AI facilitated but did not supply. The AI conversations helped Tariq ask the right diagnostic questions and design specific responses. But the autonomy experience came from reclaiming his work, the competence experience from actually making progress on the pipeline, and the relatedness experience from genuine human connection. AI can point at what is needed; it cannot substitute for it.

The change was durable. Productivity tricks fail. Structural changes grounded in what the motivation research actually says tend to hold, because they address the mechanism rather than the symptom.


Related:

Tags: motivation science, case study, founder productivity, Self-Determination Theory, AI planning

Frequently Asked Questions

  • How does SDT apply to founders specifically?

    Founders often score high on autonomy in theory — they chose the work — but score lower in practice because the demands of running a business rapidly crowd out the parts of the work they intrinsically care about.
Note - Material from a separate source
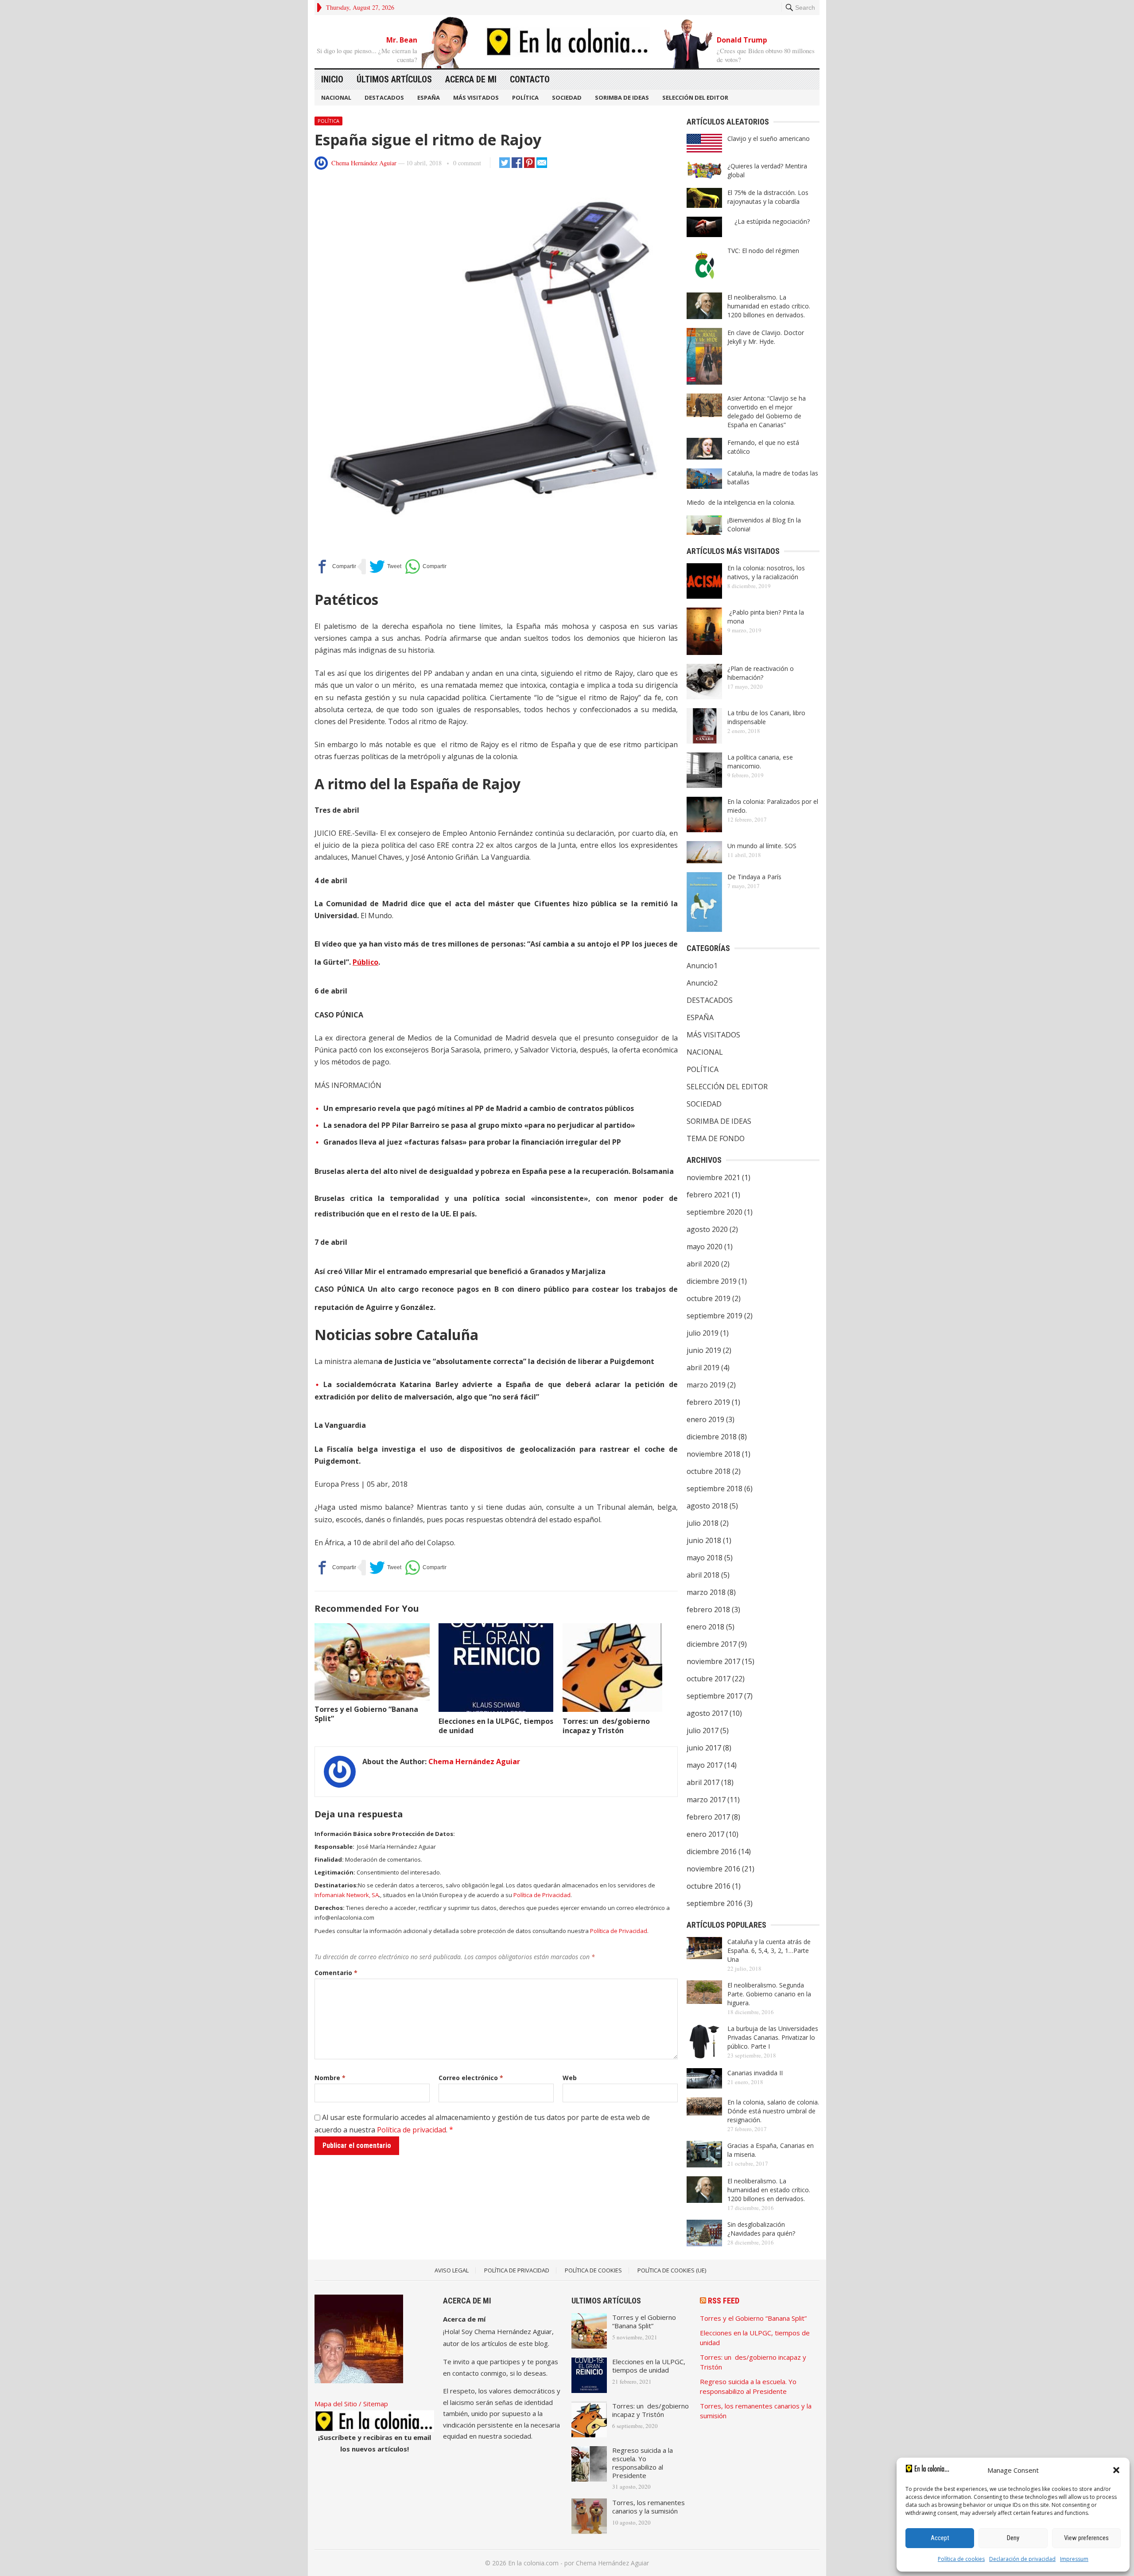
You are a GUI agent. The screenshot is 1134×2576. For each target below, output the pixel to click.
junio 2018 (704, 1540)
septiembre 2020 (714, 1212)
The competence need is frequently undermined by working at the edge of skills without adequate feedback loops. And relatedness often suffers because founding is isolating, particularly in the early stages.
  • What is the most common motivation failure mode for early-stage founders?

    Based on SDT research applied to entrepreneurial contexts, the most common pattern is not low value (founders usually care deeply about their work) but collapsed expectancy combined with autonomy erosion. The founder still cares about the outcome but no longer believes the current approach will get there, and the day-to-day work has drifted toward operational tasks that feel imposed rather than chosen.
  • Can AI tools actually help with motivation or just with task management?

    The distinction matters. AI tools used purely for task capture and scheduling are task management tools. AI tools used to facilitate diagnostic conversations — about why something stalled, which need is frustrated, whether the plan is realistic — are operating as motivation-science tools. The same AI can do both, but the framing of the conversation determines which function it serves.